|Page tools: Print Page Print All|
USING THE CURF
CHANGE OF POPULATION ESTIMATES FOR PEOPLE AGED FIFTEEN YEARS AND OVER DUE TO RECORD MASKING, BY STATE
Steps to confidentialise the datasets made available on the CURF are undertaken in such a way as to ensure the integrity of the datasets and optimise the content, while maintaining the confidentiality of respondents. Intending purchasers should ensure that the data they require at the level of detail they require are available on the CURF; data obtained in the survey, but not contained on the CURF may be available in TableBuilder or in tabulated form on request. The Data Item Lists document on the Summary tab contains information about the list of data items, which is available as an Excel spreadsheet on the Downloads tab.
Table 2 shows the number of records on each level for the CURF dataset.
COUNTING UNITS AND NUMBER OF RECORDS, BY LEVEL
There is a series of identifiers that can be used on records at each level of the file.
File level identifiers
The identifiers ABSHID, ABSPID, ABSVID, ABSDID appear on all levels of the file (as they are needed to create a hierarchical CSV file). Where the information for the identifier is not relevant for a level, it has a value of 0.

■ DATA LINES ■
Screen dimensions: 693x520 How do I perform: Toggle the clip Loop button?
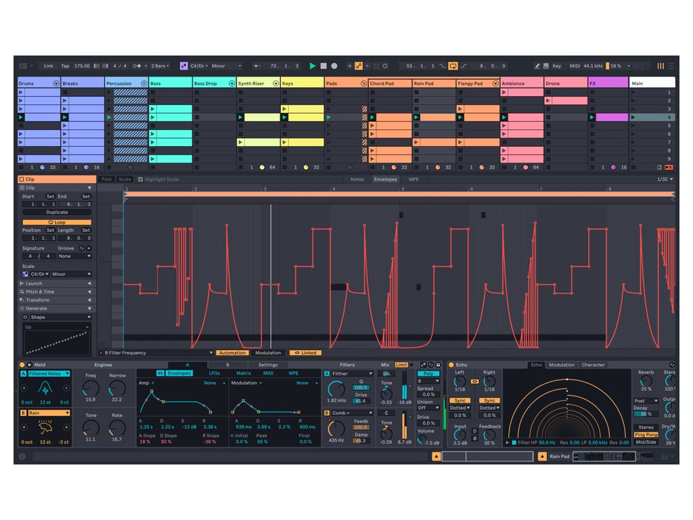[57, 222]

■ YOUR TASKS ■
1: In the text on using the CURF, echo everything from "Table 2 shows" down to "of the file.".
2: According to the text on using the CURF, what value does a file-level identifier take on a level where its information is not relevant?
3: Go on with the text on using the CURF from its last sentence.

■ ANSWERS ■
1:
Table 2 shows the number of records on each level for the CURF dataset.
COUNTING UNITS AND NUMBER OF RECORDS, BY LEVEL
There is a series of identifiers that can be used on records at each level of the file.

2: A value of 0.

3:
Each household has a unique twelve digit random identifier, ABSHID. This identifier appears on the Household level and is repeated on every other level. The Voluntary Work and Difficulty Accessing Service Providers episode levels are children of the Person level, and therefore the unique identifier is comprised of the Household, Person and episode level. The composition of identifiers for each level is outlined below:
1. Household = ABSHID
2. Person = ABSHID, ABSPID
3. Voluntary Work = ABSHID, ABSPID, ABSVID
4. Difficulty Accessing Service Providers = ABSHID, ABSPID, ABSDID
Copying information across levels
Identifiers can be used to copy information from one level of the file to another. The following SAS code (or equivalent) can be used to copy information from one level to another:
PROC SORT DATA=GSS14EP; *Person level file;
PROC SORT DATA=GSS14EH; *Household level file;
MERGE GSS14EP (IN=A) GSS14EH (IN=B);
IF A AND B THEN OUTPUT;
The following SAS code (or equivalent) can be used to copy information from a higher level to a level below:
PROC SORT DATA=GSS14EP; *Person level file;
PROC SORT DATA=GSS14EV; *Volunteering level file;
MERGE GSS14EV (IN=A) GSS14EP (IN=B)
IF A AND B THEN OUTPUT; *Only keeps records which are present on both files;
This merge will match one GSS14EP record to many GSS14EV records. The statement 'If A and B then OUTPUT;' ensures that only records present on both files are kept. If this statement was not used then GSS14EP records without a corresponding GSS14EV record would appear with a missing value for all GSS14EV data items. Note that the data items copied from the GSS14EP level will now have the counting unit for the level they have been added to, being instances of volunteering in this case.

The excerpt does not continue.